Se sarà confermato il parziale miglioramento del Pil del secondo trimestre (diminuito dello 0,2% invece del temuto 0,4%) e se l’andamento delle entrate del secondo semestre confermerà il trend di quelle del primo, l’eventuale extra-gettito da 8-10 miliardi dovrà essere impiegato per ridurre il cuneo fiscale, non certo per eliminare un’imposta sugli immobili che (sia pure graduata in modo diverso e magari in funzione della condizione economica del nucleo familiare) esiste in tutti i Paesi d’Europa. Chi ha case d’altissimo pregio e redditi molto elevati è giusto che paghi un tributo. Ne va dell’equità sociale del sistema che il governo tecnico di Monti ha colpevolmente ignorato e che invece il governo politico bipartisan non può assolutamente dimenticare.
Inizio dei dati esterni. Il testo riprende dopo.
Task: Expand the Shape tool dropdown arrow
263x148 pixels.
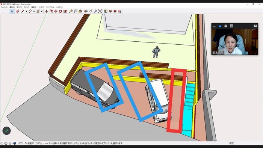Action: pyautogui.click(x=42, y=11)
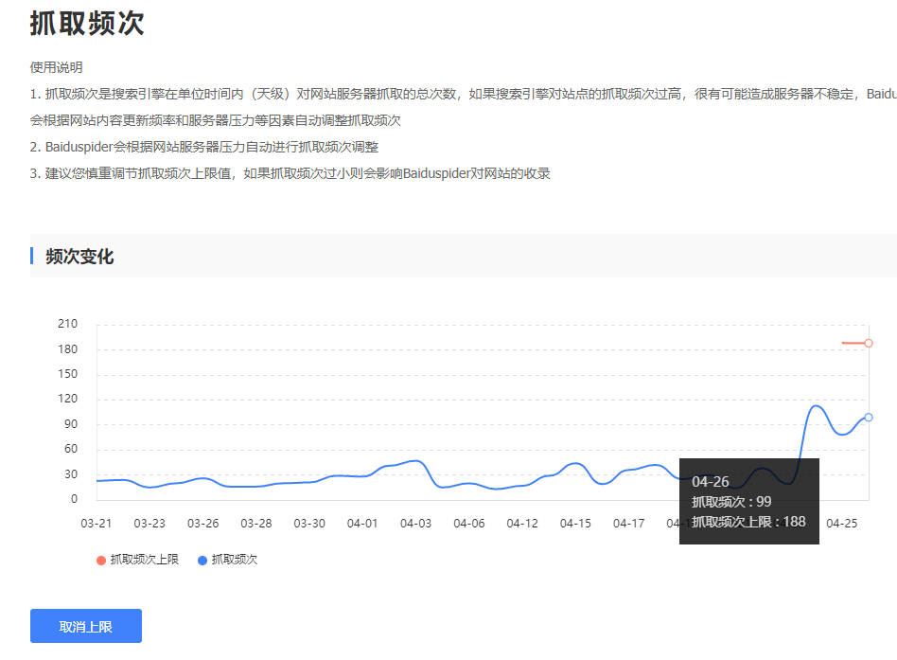Click the 03-21 date on the x-axis
This screenshot has width=897, height=660.
(x=97, y=524)
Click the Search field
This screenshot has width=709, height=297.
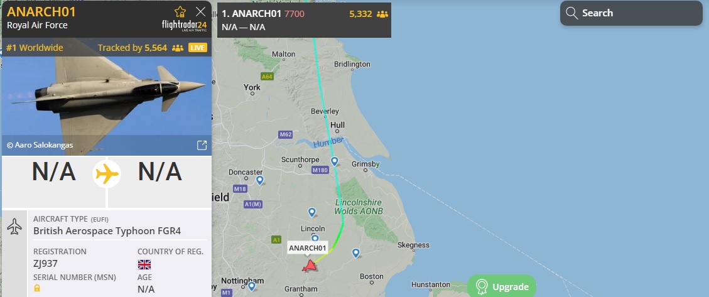tap(631, 13)
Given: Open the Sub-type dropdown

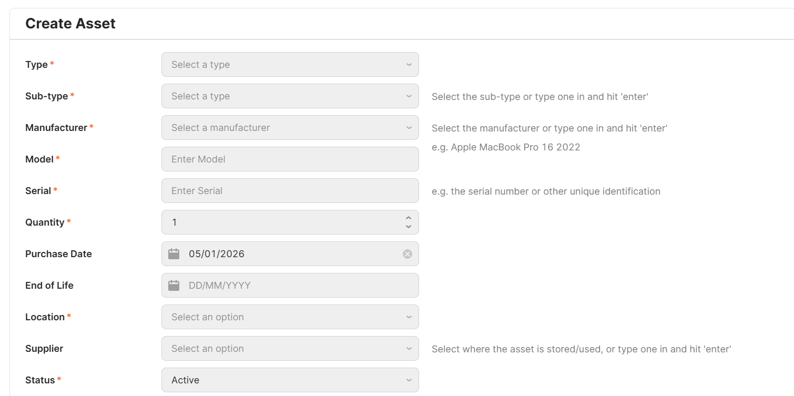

Ma questo, nei prossimi giorni e spurgata la prima ondata di polemiche, l’esecutivo dovrà dirlo chiaro, e scriverlo nero su bianco in un decreto legge. Per quanto completo e accurato, un documento non basta a salvarsi l’anima. Letta e Saccomanni dovranno assumersi le loro responsabilità di fronte alla maggioranza e di fronte agli italiani.
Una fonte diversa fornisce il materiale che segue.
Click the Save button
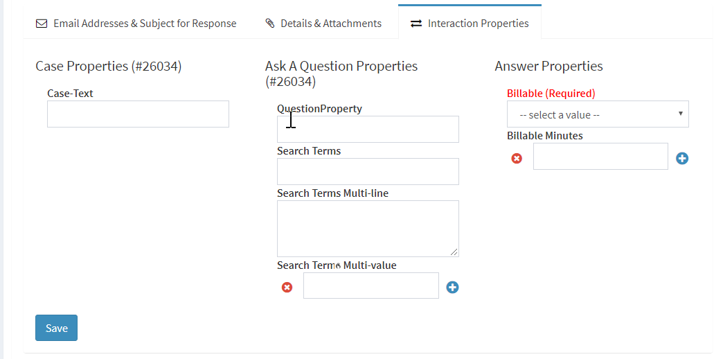 [x=57, y=328]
Le reazioni della destra sono già furenti, anche se inconcludenti. Prima, in campagna elettorale, il Pdl ha trasformato la soppressione della tassa sulla prima casa in un vessillo ideologico e demagogico, da agitare al cospetto di un elettorato disincantato e deluso, dopo l’ubriacatura bugiarda degli anni 2000, quando Berlusconi sbancava le urne promettendo “meno tasse per tutti”. Poi, dopo il voto, l’ha trasformata nell’atto “fondativo” della Grande Coalizione, giudicandola indiscutibile e irrinunciabile per recuperare terreno nelle categorie più abbienti, dove l’emorragia elettorale è stata più copiosa. Per le tasse come per le condanne del Cavaliere, il partito berlusconiano, disperato e disarticolato, continua dunque a far crescere le tensioni, anche se non riesce a farle esplodere. Di qui al 30 agosto sentiremo ripetere fino alla noia “o salta l’Imu, o salta Letta”. Per ora non saltano né l’uno né l’altro. Ma resistere a questo logoramento continuo, e a questo stillicidio quotidiano di penultimaum, è sempre più difficile. Anche per un governo che non ha alternative. Non basta una necessità per fare una virtù.